Straight Giving

The idea of simply giving money to the poor often makes people feel uncomfortable. Liberals fear that doing so only tackles a symptom of the poor’s malaise—and not the deeper, structural causes of their problems, such as lack of education or housing. Giving money is a temporary salve that distracts from the real issues. Meanwhile, those on the right suggest that the poor are poor because they were born that way, and giving them money only rewards their fecklessness. Either way, the poor don’t get much money.

GiveDirectly, a charity that does just that with an innovative peer-to-peer giving scheme, is aiming to change some of those preconceptions when it comes to the developing world. Although the terms of the debate over giving are mirrored in rich and poor countries, there’s a fundamental difference in many emerging economies. In countries like the United States, access to money isn’t necessarily a problem, as there are a host of low paying jobs and credit schemes available. While not necessarily desirable, they’re a sight better than the dearth of jobs available in the developing world—where people are obliged to start their own businesses to make money.

In poor countries, however, raising people’s incomes can make a significant difference in lifting them out of subsistence. Unconditional cash transfers, as they are known, are an offshoot of the concept first pioneered in the 1990s in Brazil and Mexico, and which has proven hugely successful (although in these countries the poor must commit to certain responsibilities, like sending their children to school). This is especially true when compared to corrupt and inefficient subsidies on milk and bread that still constitute the majority of aid to the poor.

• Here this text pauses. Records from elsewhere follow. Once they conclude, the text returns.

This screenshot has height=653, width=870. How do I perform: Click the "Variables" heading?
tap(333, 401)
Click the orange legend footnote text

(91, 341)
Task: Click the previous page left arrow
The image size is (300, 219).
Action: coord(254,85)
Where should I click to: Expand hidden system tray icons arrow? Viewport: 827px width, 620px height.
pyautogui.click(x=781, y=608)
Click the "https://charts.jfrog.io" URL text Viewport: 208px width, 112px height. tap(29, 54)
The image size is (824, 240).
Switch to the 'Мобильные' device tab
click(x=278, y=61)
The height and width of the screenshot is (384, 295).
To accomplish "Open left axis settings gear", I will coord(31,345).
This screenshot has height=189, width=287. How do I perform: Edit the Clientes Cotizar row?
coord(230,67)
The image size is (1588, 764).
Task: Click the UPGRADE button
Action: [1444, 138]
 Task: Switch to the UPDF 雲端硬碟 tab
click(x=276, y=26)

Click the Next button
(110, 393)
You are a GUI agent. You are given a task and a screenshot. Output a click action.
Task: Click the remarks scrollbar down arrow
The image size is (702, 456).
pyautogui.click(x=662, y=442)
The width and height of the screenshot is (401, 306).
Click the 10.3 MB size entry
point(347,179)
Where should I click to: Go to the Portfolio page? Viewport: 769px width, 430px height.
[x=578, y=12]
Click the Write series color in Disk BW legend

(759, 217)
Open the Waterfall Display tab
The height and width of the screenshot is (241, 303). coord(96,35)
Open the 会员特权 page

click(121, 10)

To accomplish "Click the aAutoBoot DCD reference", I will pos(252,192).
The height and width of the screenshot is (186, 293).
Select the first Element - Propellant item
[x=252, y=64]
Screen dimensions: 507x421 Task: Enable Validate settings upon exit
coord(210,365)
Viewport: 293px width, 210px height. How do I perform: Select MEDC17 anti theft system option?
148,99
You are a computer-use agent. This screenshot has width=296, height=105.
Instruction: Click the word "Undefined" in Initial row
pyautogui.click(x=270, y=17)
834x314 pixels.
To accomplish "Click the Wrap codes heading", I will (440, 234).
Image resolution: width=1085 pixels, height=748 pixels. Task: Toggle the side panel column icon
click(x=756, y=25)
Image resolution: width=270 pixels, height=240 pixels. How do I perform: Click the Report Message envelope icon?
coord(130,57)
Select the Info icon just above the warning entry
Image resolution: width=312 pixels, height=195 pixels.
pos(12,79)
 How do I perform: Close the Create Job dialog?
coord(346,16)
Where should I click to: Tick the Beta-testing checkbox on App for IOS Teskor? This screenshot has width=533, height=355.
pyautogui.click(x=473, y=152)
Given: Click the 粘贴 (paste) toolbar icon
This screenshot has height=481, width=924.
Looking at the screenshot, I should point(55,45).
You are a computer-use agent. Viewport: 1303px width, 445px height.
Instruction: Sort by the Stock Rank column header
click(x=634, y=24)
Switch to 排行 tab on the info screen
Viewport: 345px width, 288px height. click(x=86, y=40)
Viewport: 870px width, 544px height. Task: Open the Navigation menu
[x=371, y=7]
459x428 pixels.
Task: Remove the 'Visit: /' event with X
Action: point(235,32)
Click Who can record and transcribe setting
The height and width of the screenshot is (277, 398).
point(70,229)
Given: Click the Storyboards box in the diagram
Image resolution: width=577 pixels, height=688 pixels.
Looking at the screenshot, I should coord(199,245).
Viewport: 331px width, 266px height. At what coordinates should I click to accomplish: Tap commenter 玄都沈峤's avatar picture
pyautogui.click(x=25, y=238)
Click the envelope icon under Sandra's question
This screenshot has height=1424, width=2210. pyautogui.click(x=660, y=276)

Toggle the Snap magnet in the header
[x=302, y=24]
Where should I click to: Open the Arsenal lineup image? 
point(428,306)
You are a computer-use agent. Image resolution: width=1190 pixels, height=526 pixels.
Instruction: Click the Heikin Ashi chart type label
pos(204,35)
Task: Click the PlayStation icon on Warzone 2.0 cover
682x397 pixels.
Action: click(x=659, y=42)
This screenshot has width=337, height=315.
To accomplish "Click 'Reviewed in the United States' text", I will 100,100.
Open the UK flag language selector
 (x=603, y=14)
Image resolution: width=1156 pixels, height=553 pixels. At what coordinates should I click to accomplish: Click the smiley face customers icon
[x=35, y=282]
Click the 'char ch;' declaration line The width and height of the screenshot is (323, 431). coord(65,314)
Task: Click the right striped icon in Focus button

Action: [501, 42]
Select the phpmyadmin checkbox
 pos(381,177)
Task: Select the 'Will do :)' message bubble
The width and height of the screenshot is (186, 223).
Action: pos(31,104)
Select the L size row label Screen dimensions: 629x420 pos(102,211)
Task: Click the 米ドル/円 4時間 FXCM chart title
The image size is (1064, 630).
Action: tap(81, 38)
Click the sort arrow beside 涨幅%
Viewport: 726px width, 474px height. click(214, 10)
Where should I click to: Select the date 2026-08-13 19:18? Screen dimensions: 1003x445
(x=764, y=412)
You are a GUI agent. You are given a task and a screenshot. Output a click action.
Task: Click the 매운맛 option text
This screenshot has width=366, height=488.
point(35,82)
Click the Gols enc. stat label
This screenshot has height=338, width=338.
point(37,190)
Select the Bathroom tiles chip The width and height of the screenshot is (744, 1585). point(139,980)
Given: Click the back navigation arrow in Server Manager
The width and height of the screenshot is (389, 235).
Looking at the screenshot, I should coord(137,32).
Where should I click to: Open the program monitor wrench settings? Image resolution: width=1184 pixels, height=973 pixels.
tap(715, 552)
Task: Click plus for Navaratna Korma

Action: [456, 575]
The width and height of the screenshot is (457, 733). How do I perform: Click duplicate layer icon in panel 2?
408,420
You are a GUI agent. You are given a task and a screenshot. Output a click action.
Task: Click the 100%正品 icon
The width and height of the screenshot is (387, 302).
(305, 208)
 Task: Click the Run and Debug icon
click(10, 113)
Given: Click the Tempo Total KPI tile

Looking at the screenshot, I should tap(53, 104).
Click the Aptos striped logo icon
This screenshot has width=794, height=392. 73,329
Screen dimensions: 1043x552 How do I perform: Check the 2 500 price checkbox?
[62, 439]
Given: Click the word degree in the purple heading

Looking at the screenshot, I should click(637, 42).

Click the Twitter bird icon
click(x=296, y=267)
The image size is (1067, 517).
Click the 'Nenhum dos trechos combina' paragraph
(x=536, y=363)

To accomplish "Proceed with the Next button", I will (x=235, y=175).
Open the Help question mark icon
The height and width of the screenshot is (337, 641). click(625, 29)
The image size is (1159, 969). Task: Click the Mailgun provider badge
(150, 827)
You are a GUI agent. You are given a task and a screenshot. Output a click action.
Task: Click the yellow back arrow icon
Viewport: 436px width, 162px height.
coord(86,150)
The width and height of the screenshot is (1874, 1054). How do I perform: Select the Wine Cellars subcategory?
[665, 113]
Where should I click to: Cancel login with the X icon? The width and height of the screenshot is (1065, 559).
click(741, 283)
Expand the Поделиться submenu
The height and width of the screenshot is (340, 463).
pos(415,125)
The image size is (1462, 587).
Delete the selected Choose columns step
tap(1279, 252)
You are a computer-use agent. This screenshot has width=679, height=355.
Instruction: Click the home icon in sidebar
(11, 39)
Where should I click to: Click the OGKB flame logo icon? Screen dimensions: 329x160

Cash transfers are usually run by central governments, reducing the possibility for corruption—common when aid is funneled through local governments—and keeping overheads down. GiveDirectly takes this a step further by sending large cash transfers—typically two payments of $500 dollars—to poor villagers. They’ve also removed any conditions on the payments. So far, the results of randomized controlled trials have been encouraging. None drank away his money or sat around twiddling his thumbs. Some spent their money on the necessities of life, like dowries. Other recipients spent their money on training and materials, or the purchase of goods for resale in their villages. In a similar program run specifically for women, grant recipients had typically doubled their income within 18 months and increased their savings.